● **What to do**
Look through the records and copy each line with the string "agent" in it.

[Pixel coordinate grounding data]
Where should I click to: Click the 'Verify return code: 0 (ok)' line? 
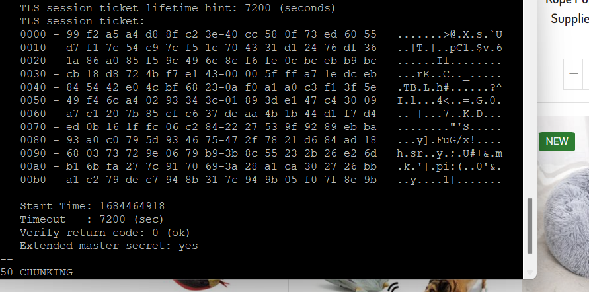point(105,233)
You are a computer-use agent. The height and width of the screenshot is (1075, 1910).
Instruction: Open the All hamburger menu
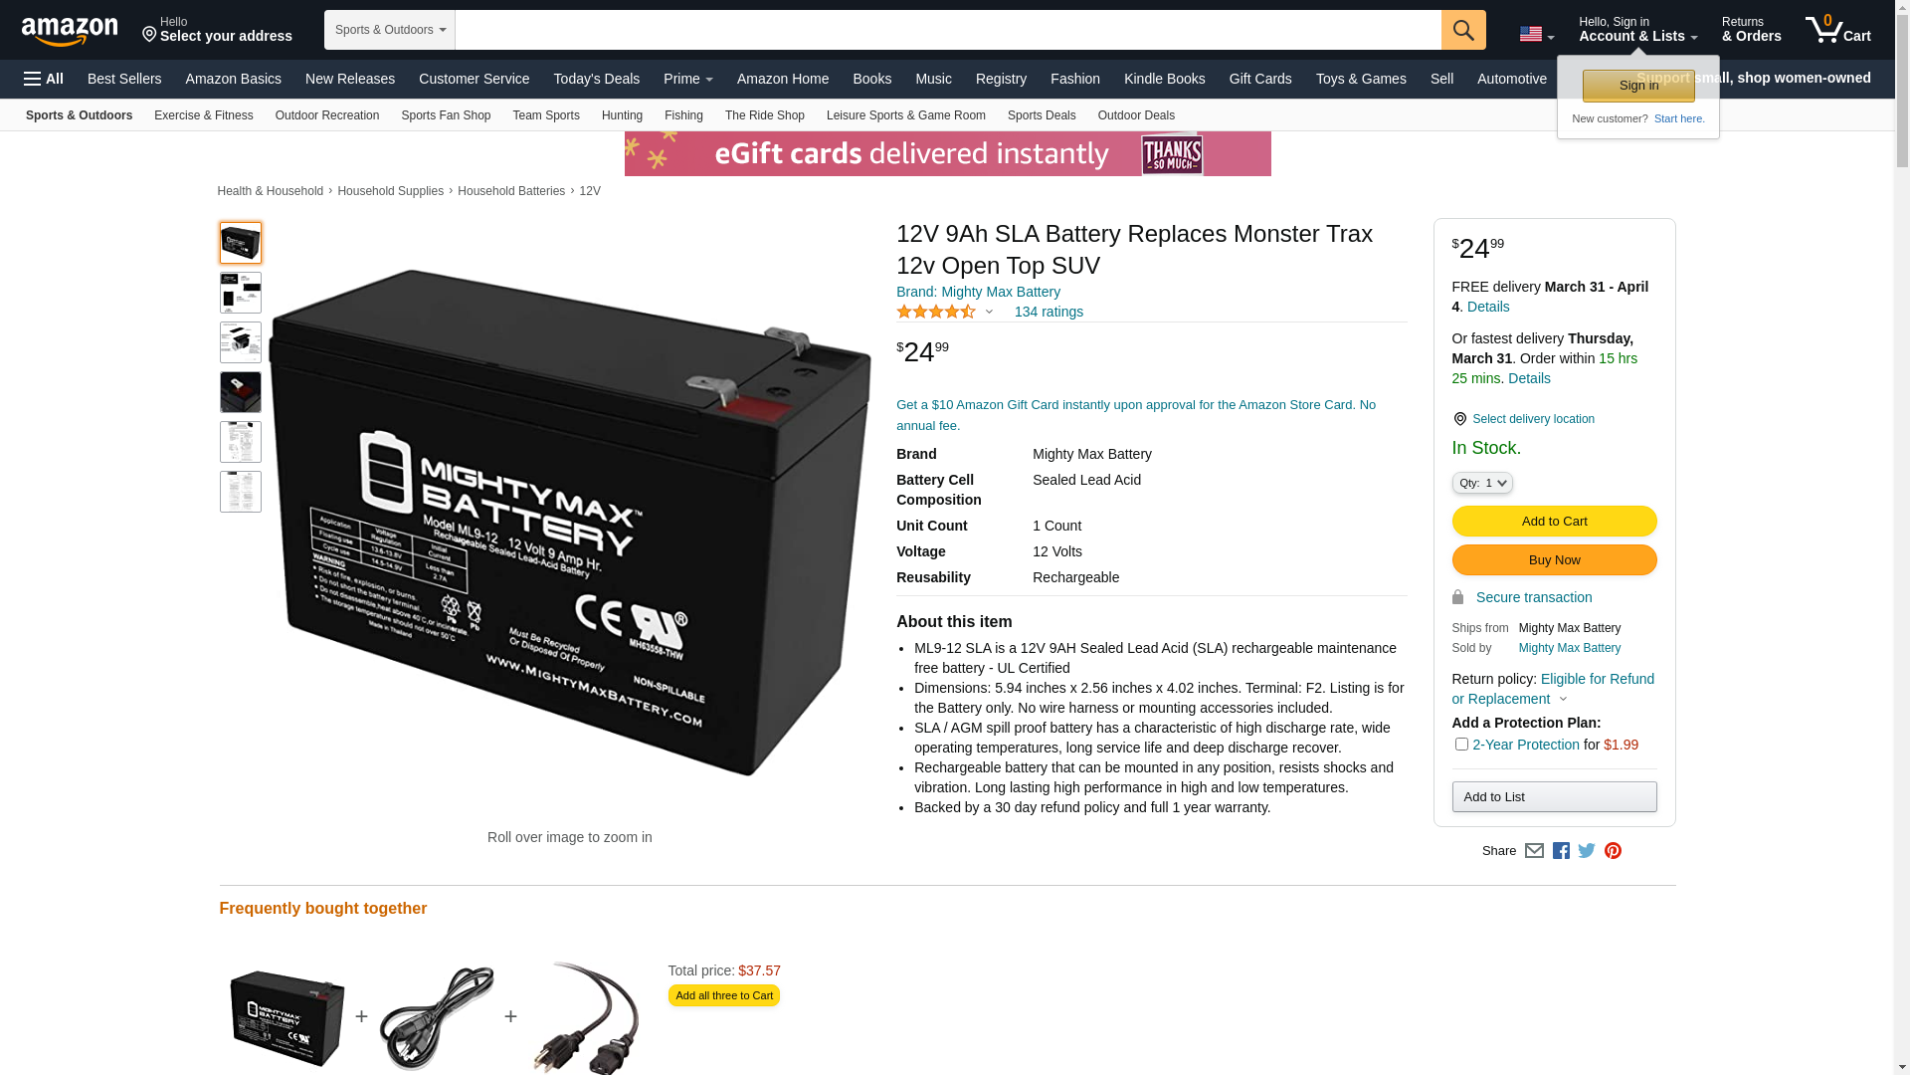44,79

---

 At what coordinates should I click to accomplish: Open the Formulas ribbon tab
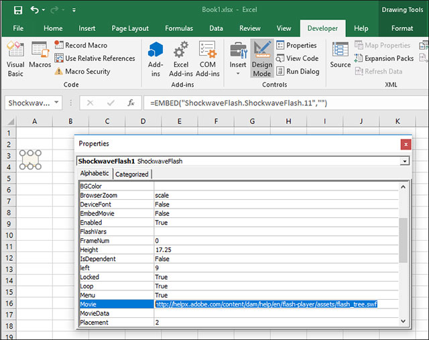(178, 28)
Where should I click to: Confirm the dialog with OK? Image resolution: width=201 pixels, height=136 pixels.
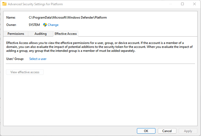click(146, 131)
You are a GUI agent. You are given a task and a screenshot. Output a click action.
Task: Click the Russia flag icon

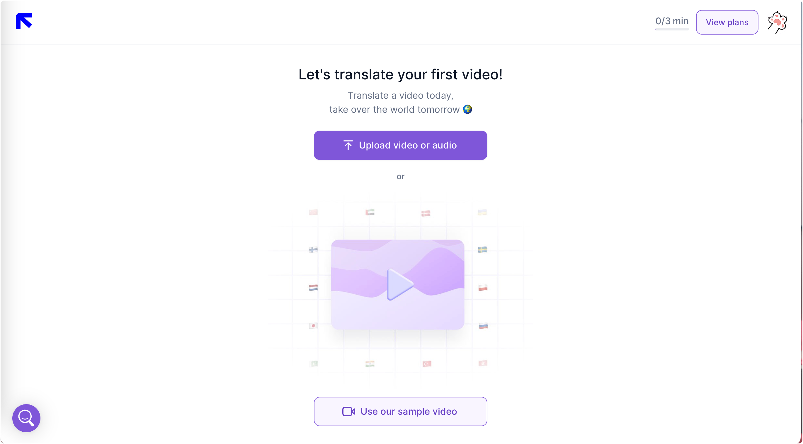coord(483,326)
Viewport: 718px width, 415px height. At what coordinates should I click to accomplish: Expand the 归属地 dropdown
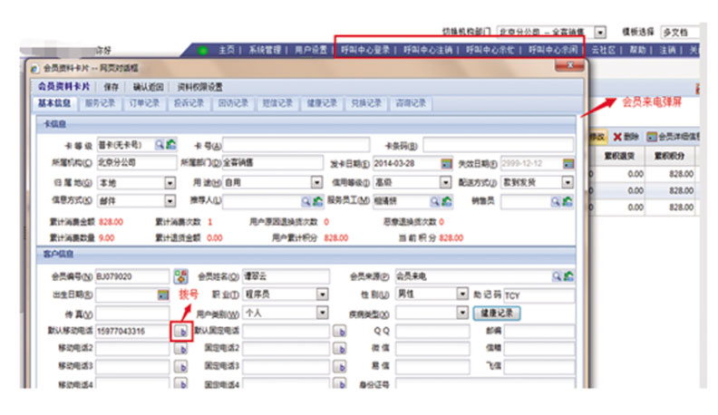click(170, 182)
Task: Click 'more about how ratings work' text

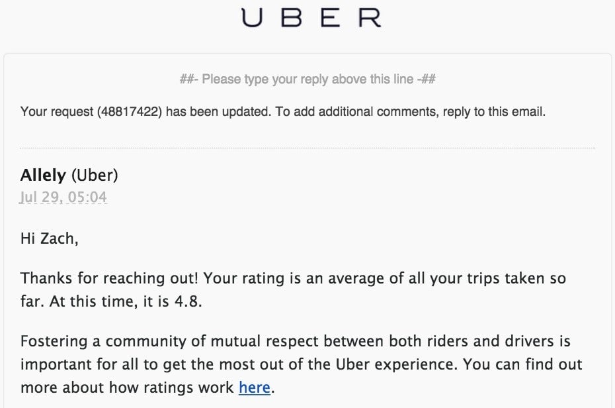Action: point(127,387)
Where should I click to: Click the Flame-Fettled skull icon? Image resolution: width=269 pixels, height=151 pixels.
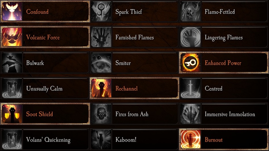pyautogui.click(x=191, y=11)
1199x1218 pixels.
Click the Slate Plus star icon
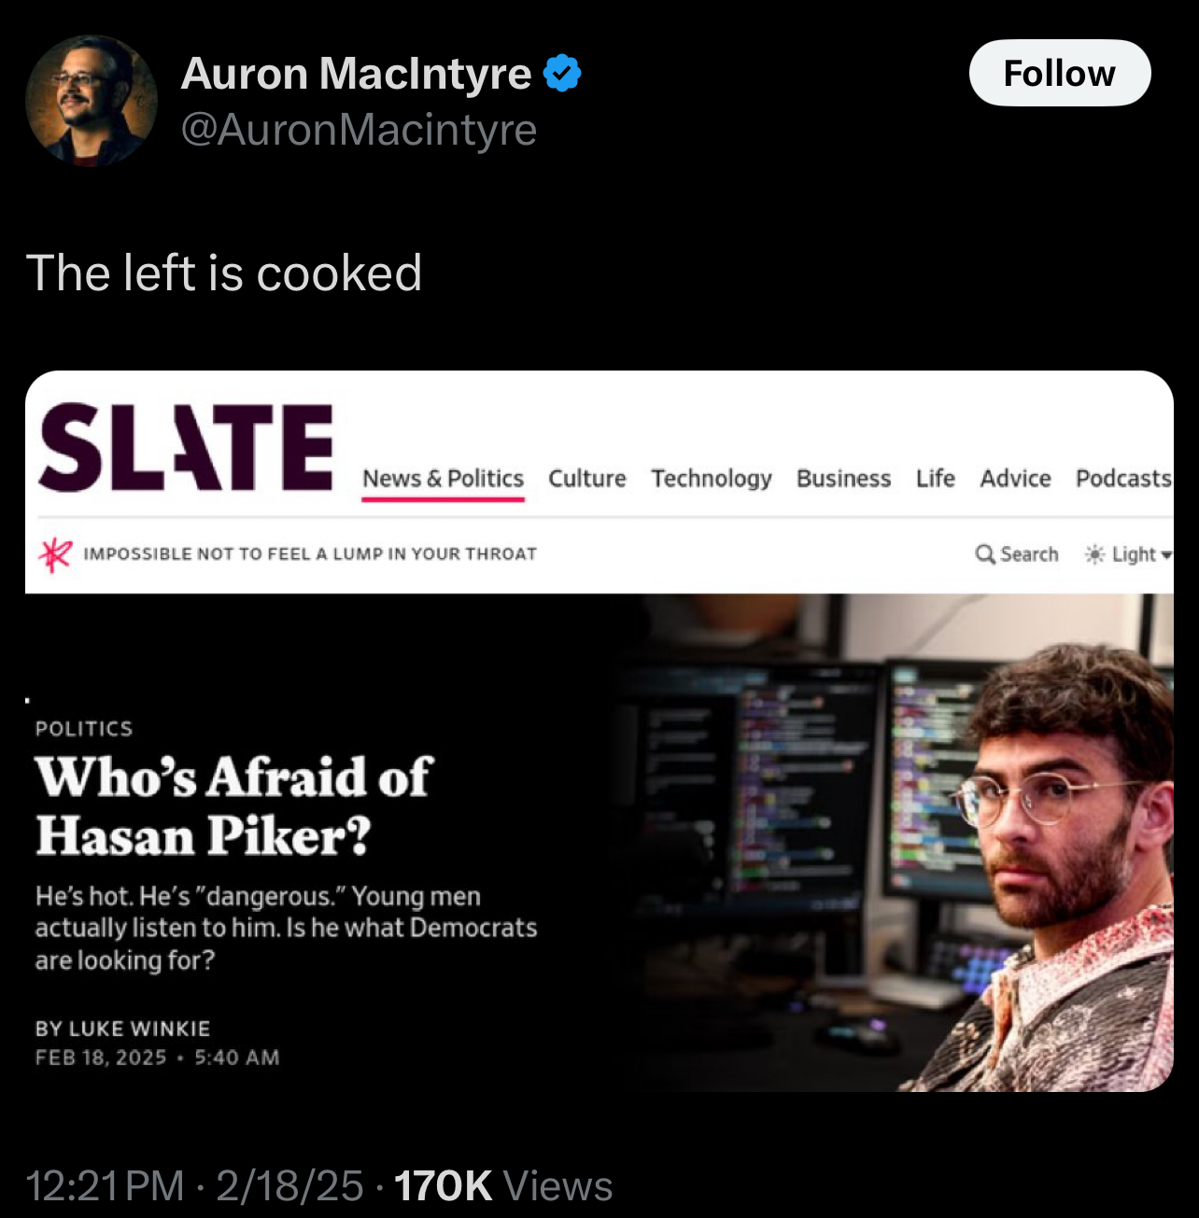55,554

● **Reply**
You are a computer-use agent. The height and width of the screenshot is (1075, 1910).
You are a GUI agent. You are given a task and a screenshot. Output a click action.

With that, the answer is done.